The raging blaze in Northern California claimed the lives of at least 44 people on Nov. 13, becoming the deadliest wildfire in state history.
With more than 200 people still missing, authorities feared the death toll may climb as search teams prepared to sift through the charred wreckage of Paradise, California, the town where most of the death and destruction took place.
The small town with a population of 27,000 people was virtually wiped off the map overnight on Nov. 8, hours after the fire started.
Search teams found the bodies of 13 more victims on Nov. 12, bringing the Camp Fire death toll to 42, authorities said. Two more people died in the separate Woolsey Fire near Southern California’s Malibu coast, west of Los Angeles.
The death toll makes the Camp Fire the deadliest blaze in California history, surpassing the grim record attributed to the Griffith Park fire in Los Angeles in 1933 which killed 29 people.

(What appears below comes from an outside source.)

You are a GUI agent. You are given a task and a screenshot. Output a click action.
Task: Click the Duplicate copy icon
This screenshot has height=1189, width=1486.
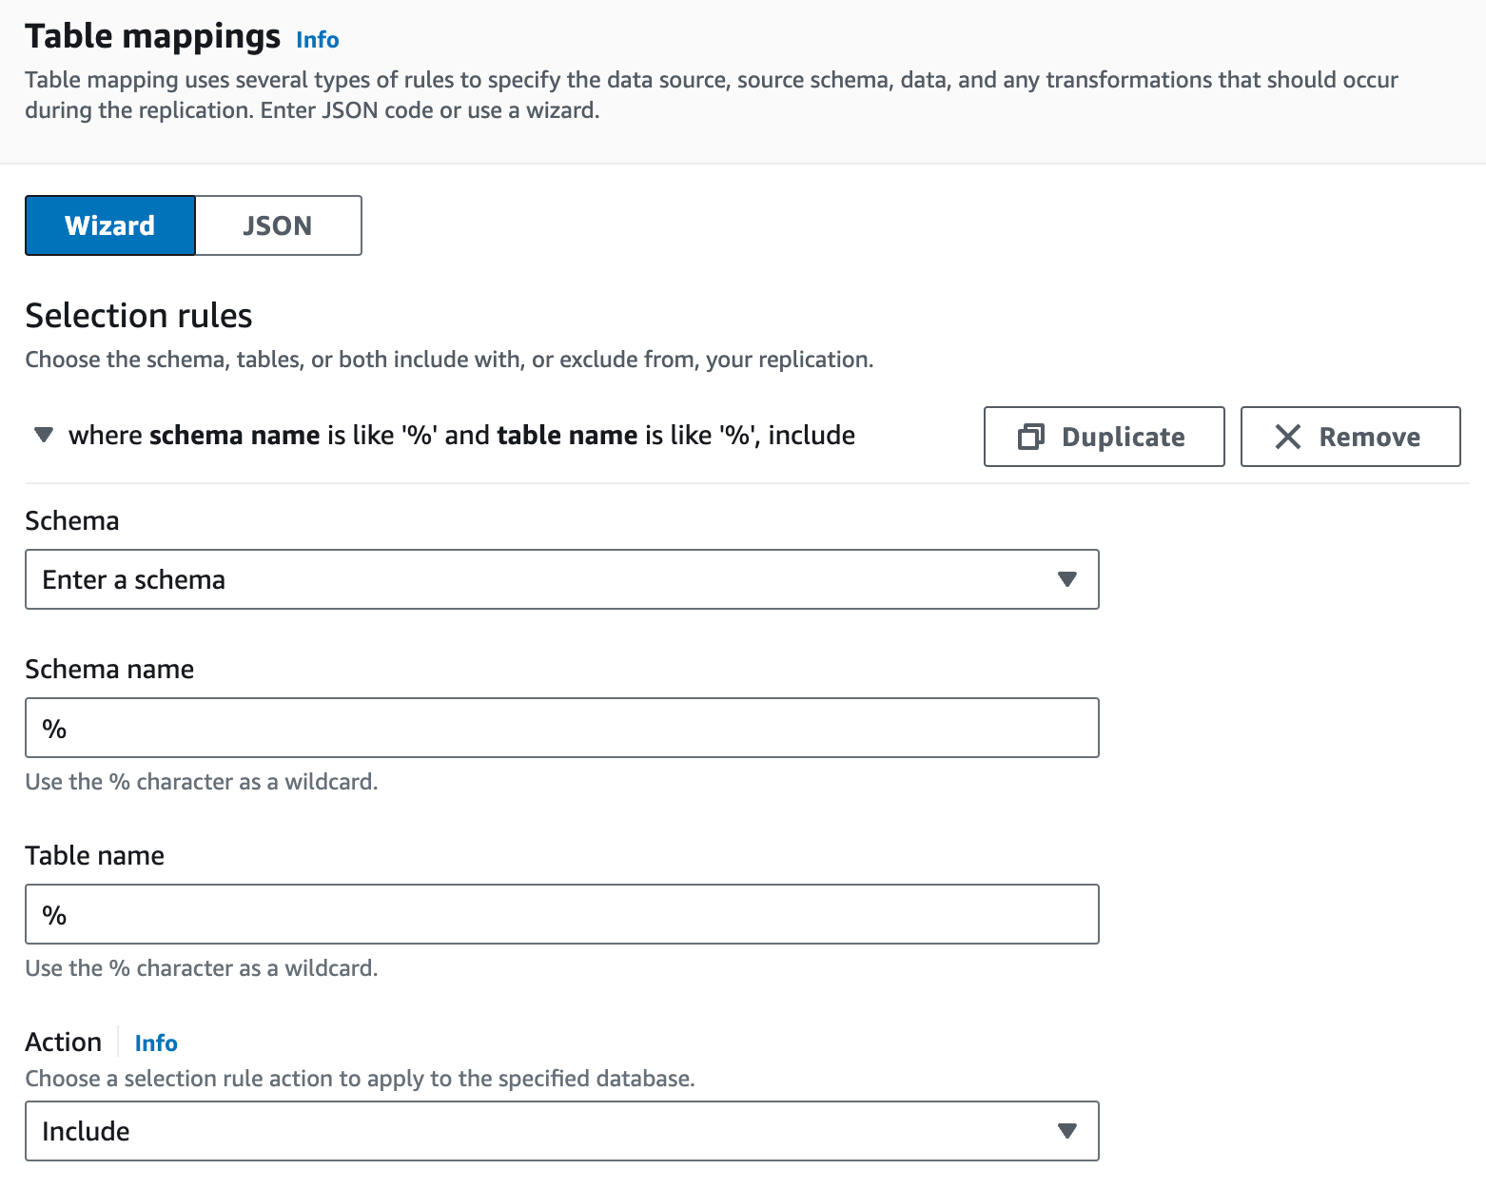tap(1031, 437)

On Nov. 13, Butte County Sheriff Kory Honea was expecting the arrival of 150 search-and-recovery personnel, bolstering 13 coroner-led recovery teams in the fire zone. Honea has requested three portable morgue teams from the U.S. military, a “disaster mortuary” crew, cadaver dog units to locate human remains and three groups of forensic anthropologists.
Authorities are investigating the cause of the fires. The California Public Utilities Commission launched probes that may include inspections of the fire sites once the California Department of Forestry and Fire Protection (Cal Fire) allows access, according to the Chico Enterprise-Record.
The Camp Fire destroyed 7,100 homes and buildings since igniting in Butte County’s Sierra foothills, 40 miles north of Sacramento. The Woolsey Fire consumed 435 structures and displaced 200,000 people.
Nearly 9,000 firefighters from 17 states have been battling the fires. Fire crews arrived from Oregon, Texas, Missouri, and Georgia, among other states.
PG&E Corp, which operates in northern California, and Edison International, the owner of Southern California Edison Co, have reported to regulators that they experienced problems with transmission lines or substations in areas where fires were reported around the time they started.
PG&E spokesman Blair Jones told KRCR TV on Nov. 13, that prior to the outbreak of the Camp Fire, the site had not been “an area we were looking as a potential shut-off area.”
More than 15,000 structures were threatened by the Camp Fire on Nov. 12, in an area where smoke had reduced visibility to under half a mile in some places.
Firefighting crews have carved containment lines around 30 percent of the Camp Fire perimeter, an area encompassing 117,000 scorched acres. To the south, Woolsey Fire has blackened nearly 94,000 acres and was also 30 percent contained on the night of Nov. 12, according to Cal Fire.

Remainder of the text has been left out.